IT'S a bad time of year for Tom Pim. Almost 62 years ago to the day the veteran from Badsey was a boy rating on a medical ship in a convoy taking supplies to Russia when his life changed forever.

The sun has risen and set more than 22,000 times since that freezing morning of November 7, 1942 but for Tom who still gets nightmares the memory is so vivid that it could have been yesterday.

His convoy of 37 ships was sailing for Murmansk and Archangel and skirting the Northern Coast of Norway when a U boat pack struck.

Tom's ship, the Stockport, was a welfare and medical ship at the back of the convoy picking up survivors but was still considered fair game by the deadly German submarine packs.

"We would normally have sailed to Russia through Arctic waters north of Bear Island but it was the coldest winter for 168 years so we had to take a more southerly route along the coast of Norway." remembers Tom who was just aged 16 at the time.

Just after eight o'clock in the morning when it was still dark the first torpedo struck as Tom was climbing to the bridge. "We had been having a bad time but had not been expecting this attack and all hell was let loose. There was a second hit and my clothes caught fire. Another sailor helped to put out the flames."

"It is very vivid after all this time and I know that I was very frightened. The decision had been made to abandon ship and all boy ratings were ordered to the starboard side. I remember going down to try and rescue a mate from the hospital. It was freezing cold but the railings on the ship were burning hot."

Then a third torpedo within the space of the hour hit the ship and the next thing Tom remembers was waking up in a Russian hospital several days later."

"There was a flash and flames flashed past my face and that is all I remember. I have no idea what happened next or how I was rescued although I have been told that I was picked up by a Russian destroyer."

Tom believes that the freezing temperatures, it was minus 30F, saved his and other lives. "Because it was so cold blood congealed very quickly and people who would otherwise have bled to death lived. The cold also helped prevent the spread of infection. In the hospital they told me the cold had saved my life."

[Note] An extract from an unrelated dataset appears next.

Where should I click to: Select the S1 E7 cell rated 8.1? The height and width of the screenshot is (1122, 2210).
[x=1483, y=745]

Tom spent five months in hospital in Russia before being returned to spend more time in a military hospital in South Shields. He later met the captain of the ship that returned him to England and served in the Merchant Navy throughout the war and continued a life at sea until 1989.

"In 1961 I got caught up in a hurricane and thought I was going to die. That was more frightening than being sunk on the convoy not because it was more dangerous but because I was older and more aware of losing my life.

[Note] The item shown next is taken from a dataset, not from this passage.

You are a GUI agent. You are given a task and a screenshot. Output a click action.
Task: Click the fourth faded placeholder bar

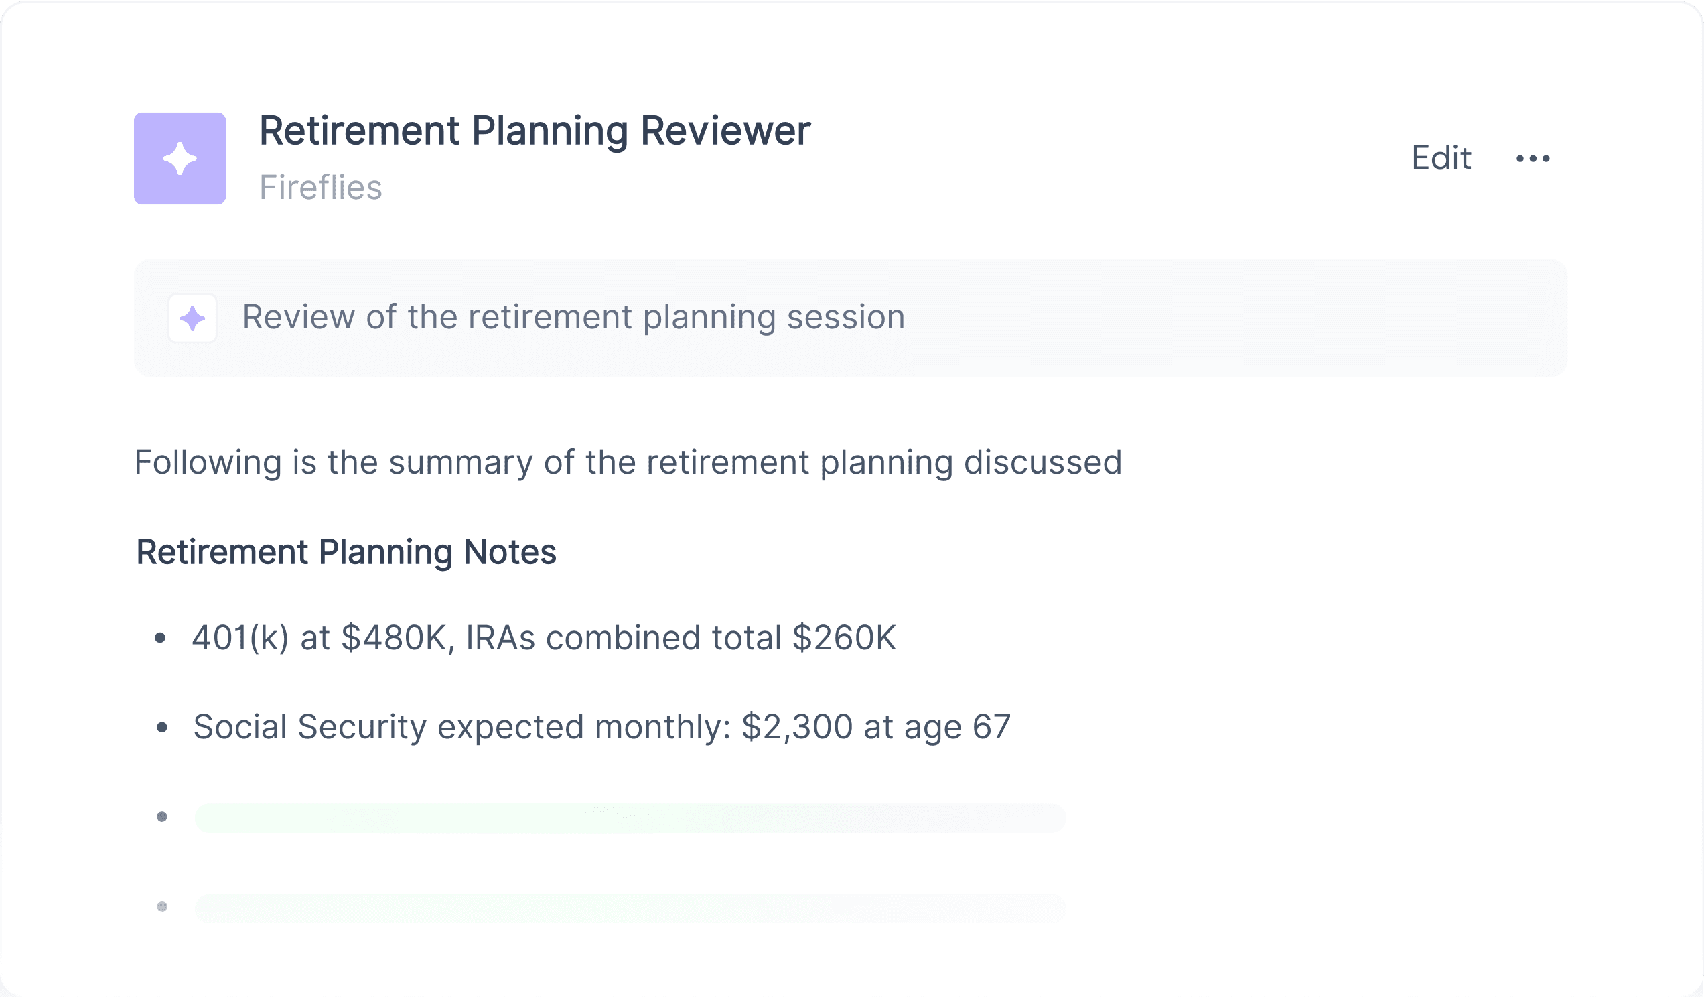[630, 908]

"As a boy on the Russian convoy I did not appreciate the full horror of the situation."

Tom suffered burns and shrapnel injuries on that never to be forgotten day in 1942 but in time the body recovered but the scars on his mind have never gone and never will.

"I used to suffer from the most terrible nightmares when I would wake up screaming and crying.

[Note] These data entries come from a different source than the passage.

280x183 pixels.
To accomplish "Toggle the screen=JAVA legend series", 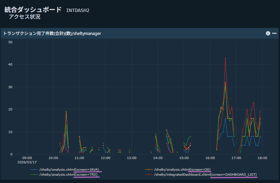I will click(x=69, y=169).
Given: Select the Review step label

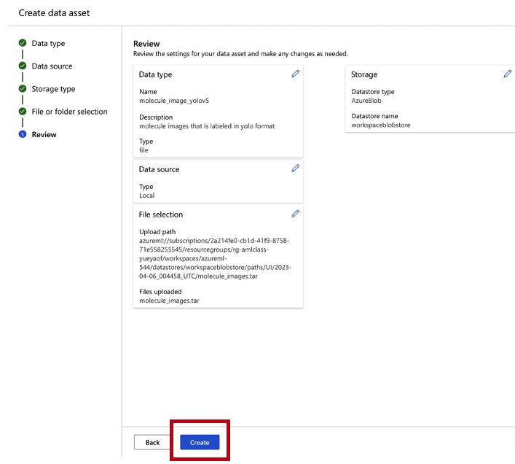Looking at the screenshot, I should 44,134.
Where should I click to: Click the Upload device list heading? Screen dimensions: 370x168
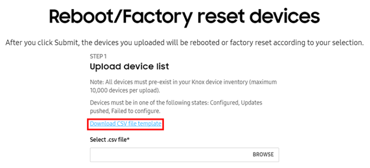tap(129, 67)
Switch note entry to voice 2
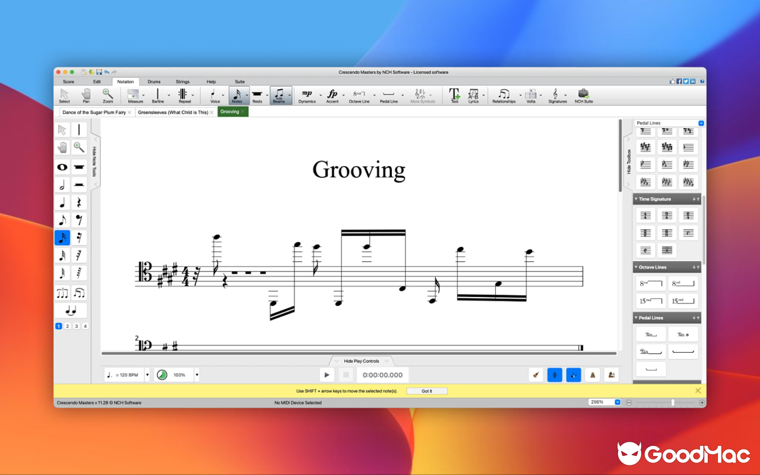This screenshot has height=475, width=760. click(x=67, y=325)
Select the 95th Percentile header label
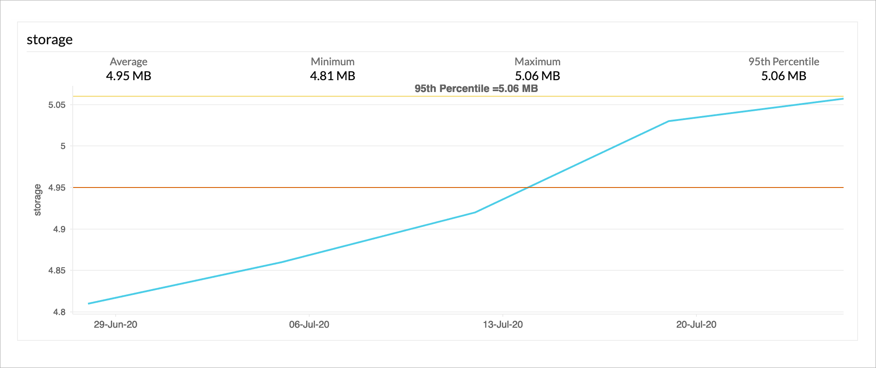The image size is (876, 368). 784,62
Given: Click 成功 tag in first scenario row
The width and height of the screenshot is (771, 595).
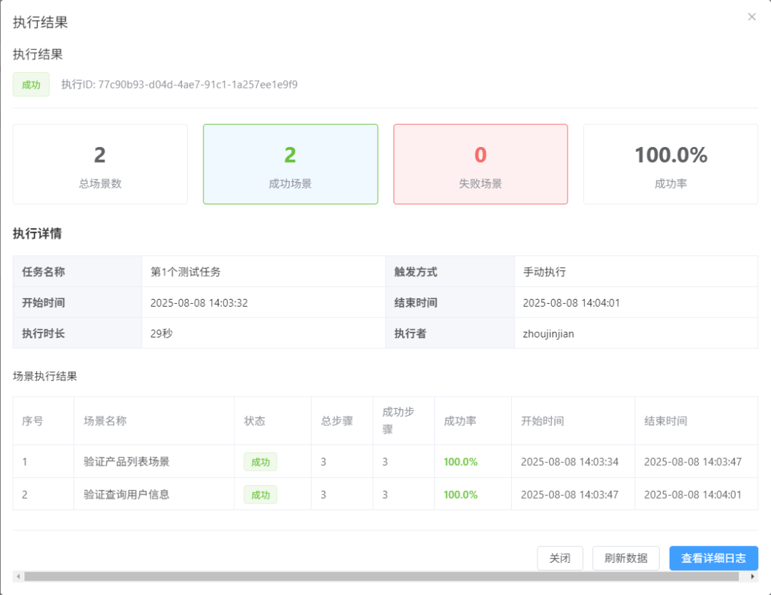Looking at the screenshot, I should point(260,462).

"They are not as bad now but I still get nightmares especially during Remembrance Week.

"War is terrible; I was frightened to death for five years. There is nothing to glorify. It is horrible."

Just nine ships from that originally convoy got through to deliver supplies to Russia and of the 290 people on Tom's ship just 29 survived.

Tom kept in touch with one shipmate until he died two years ago. Now he is almost certainly the only one left.

This week, Tom will join thousands of people all ages from the Vale of Evesham paying their respects to those servicemen down the years who have not been so lucky.